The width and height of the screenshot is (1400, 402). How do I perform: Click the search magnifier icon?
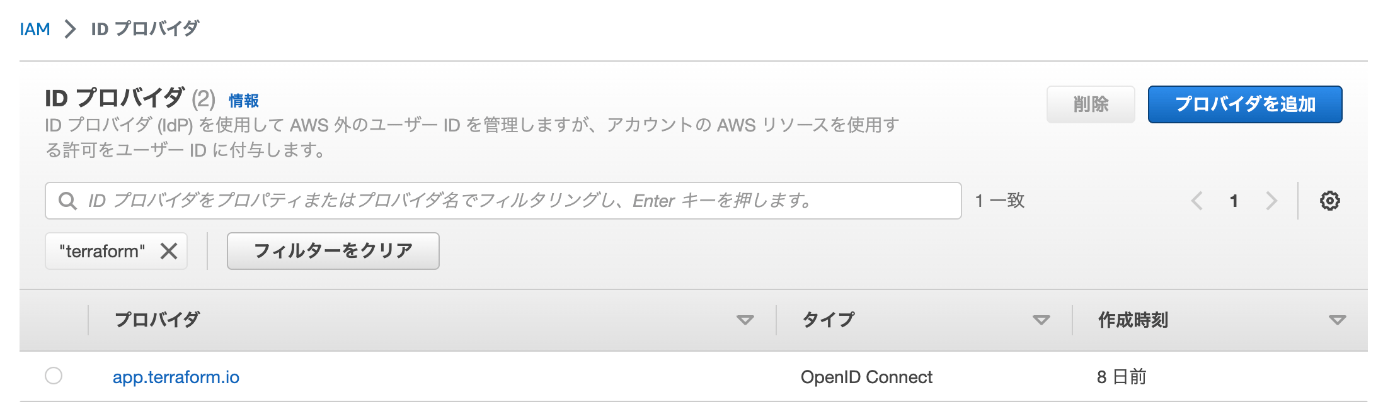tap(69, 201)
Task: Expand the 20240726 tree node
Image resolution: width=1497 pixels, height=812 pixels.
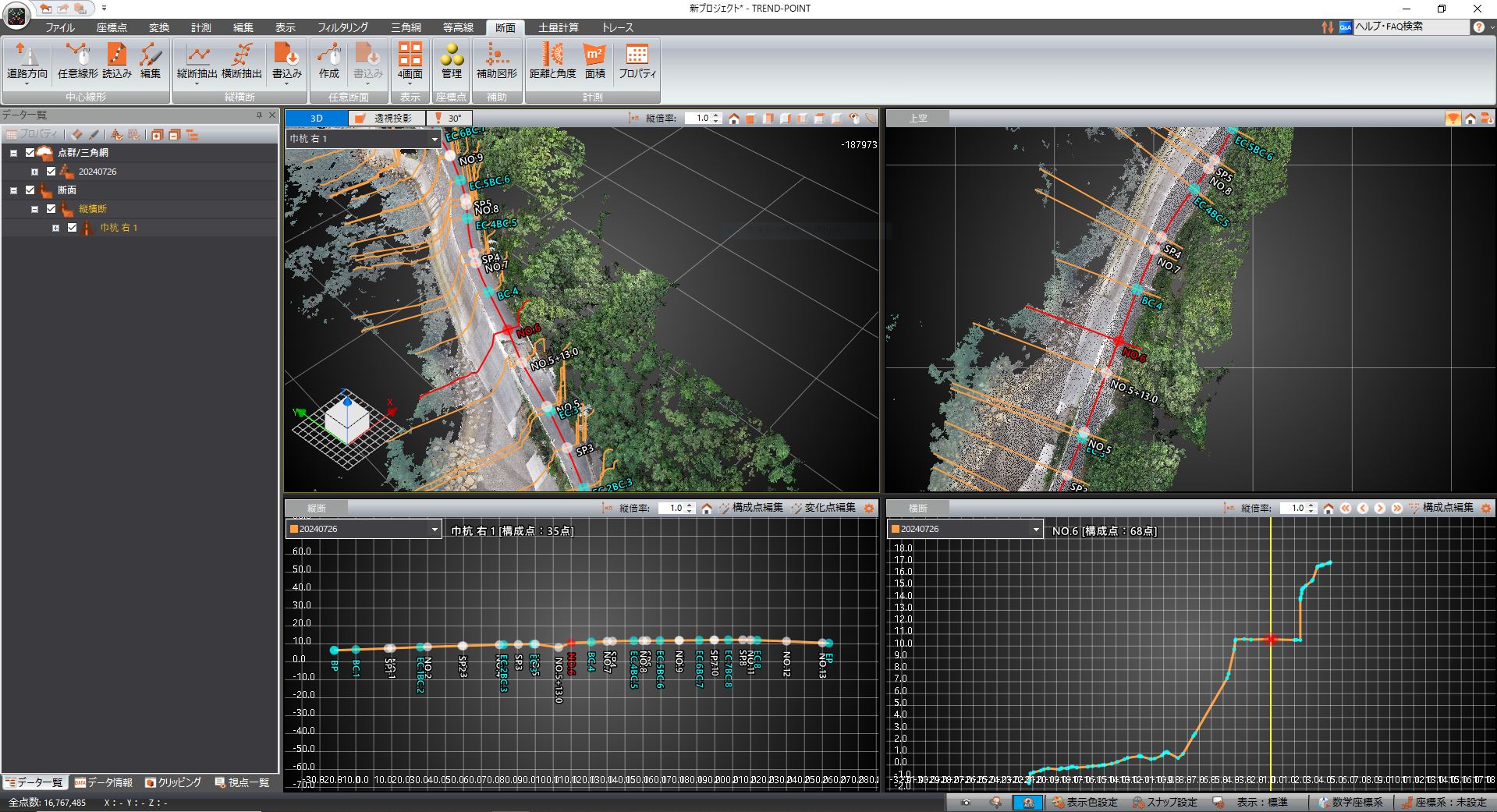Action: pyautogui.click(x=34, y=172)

- **DIRECTIONS**
Take the line containing "Task: Expand the 20240726 tree node" through the last line of the material and retype exactly those lines, both ends included, with no pictures.

- **WRITTEN ANSWER**
Task: Expand the 20240726 tree node
Image resolution: width=1497 pixels, height=812 pixels.
Action: pyautogui.click(x=34, y=172)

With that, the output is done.